- PROBLEM TO WORK ON: Nothing may be left out of the listing below but its images; repeat the rest exactly.
#### LISTED ENTRIES ####
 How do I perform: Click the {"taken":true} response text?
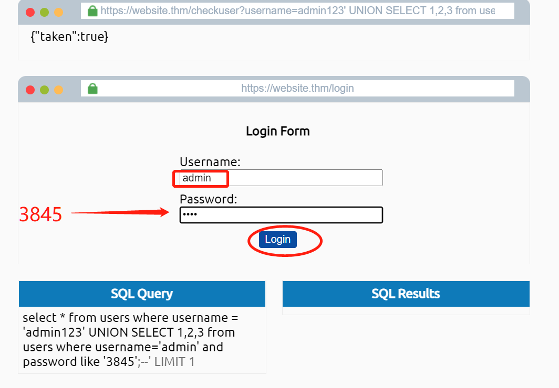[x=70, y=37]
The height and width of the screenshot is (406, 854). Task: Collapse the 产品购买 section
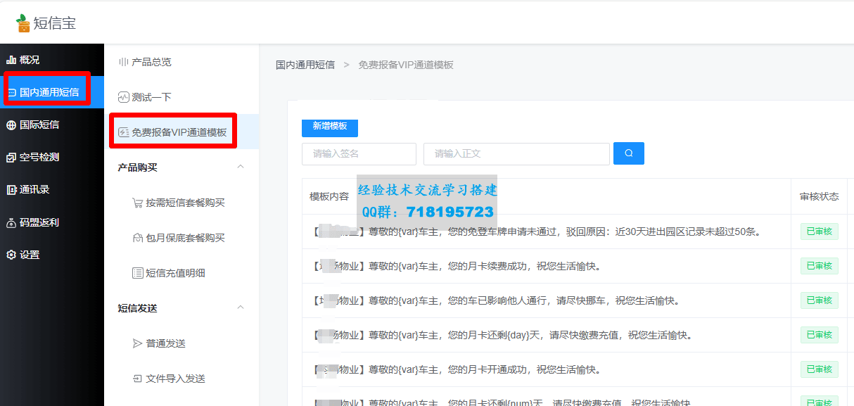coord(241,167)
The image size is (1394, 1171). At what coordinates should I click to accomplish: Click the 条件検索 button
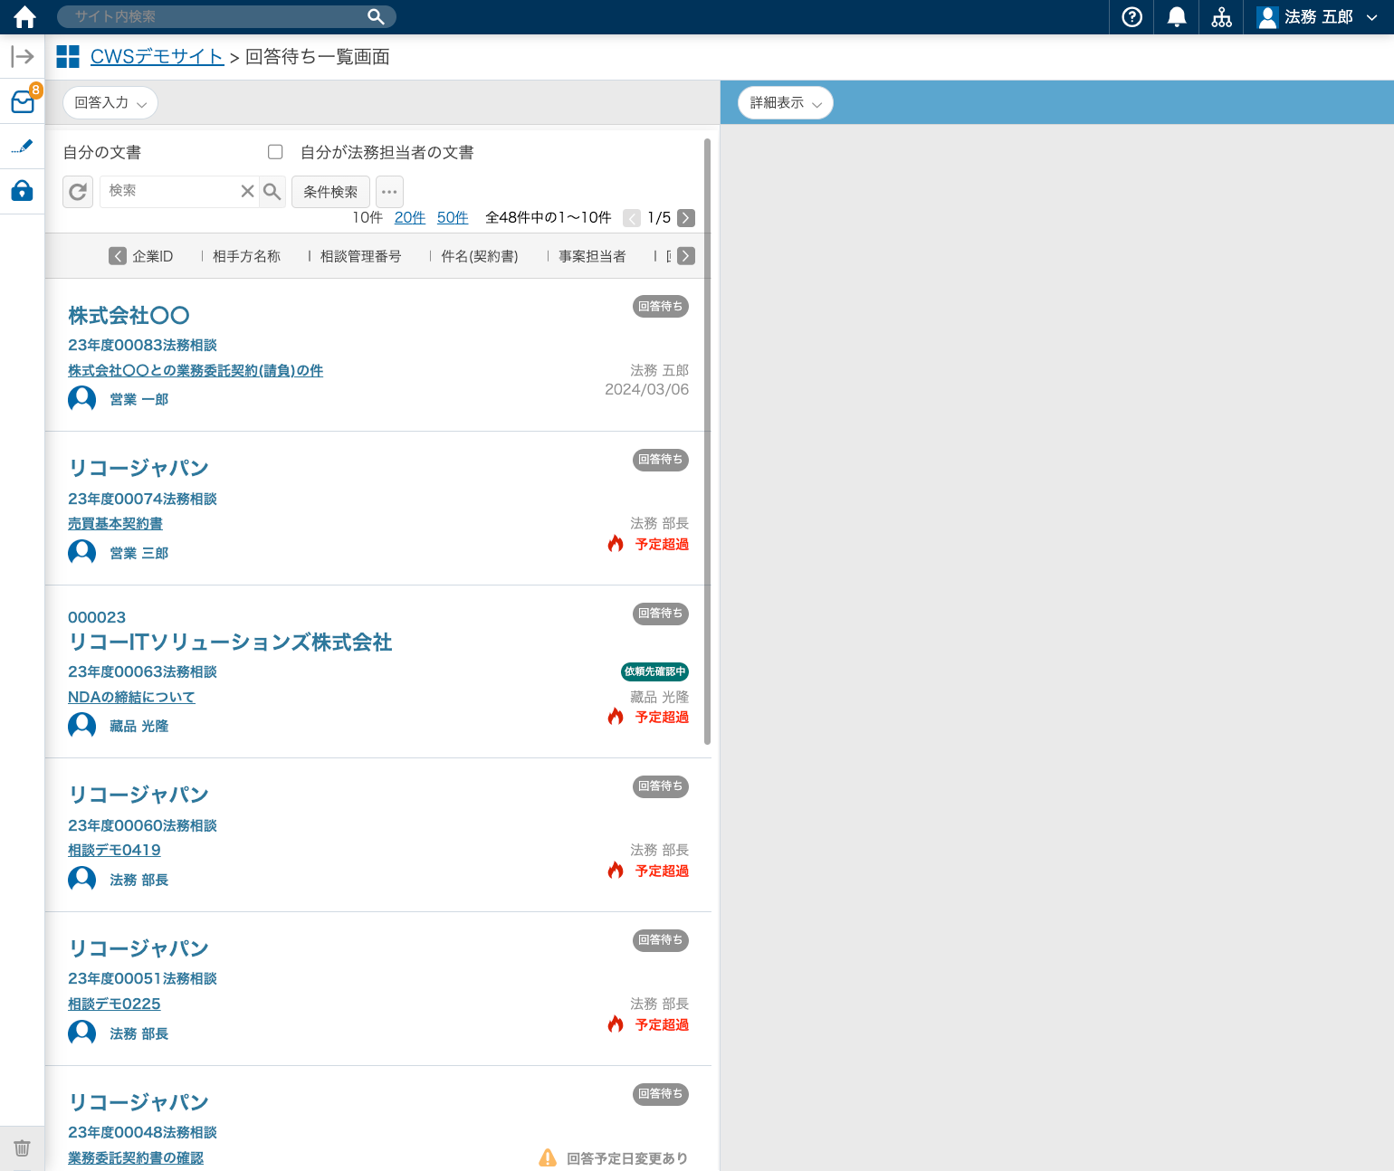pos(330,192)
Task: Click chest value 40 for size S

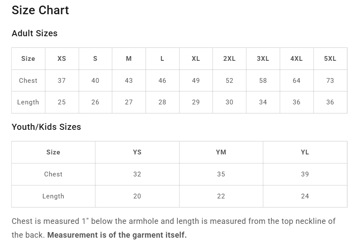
####
- ANSWER SECTION:
 How do I perform: Click the {"taken":true} response text?
[x=70, y=37]
The height and width of the screenshot is (406, 854). Task: Collapse the 产品购买 section
coord(241,167)
The image size is (1394, 1171). At what coordinates should I click to accomplish: Click the 条件検索 button
pos(330,192)
Task: Click chest value 40 for size S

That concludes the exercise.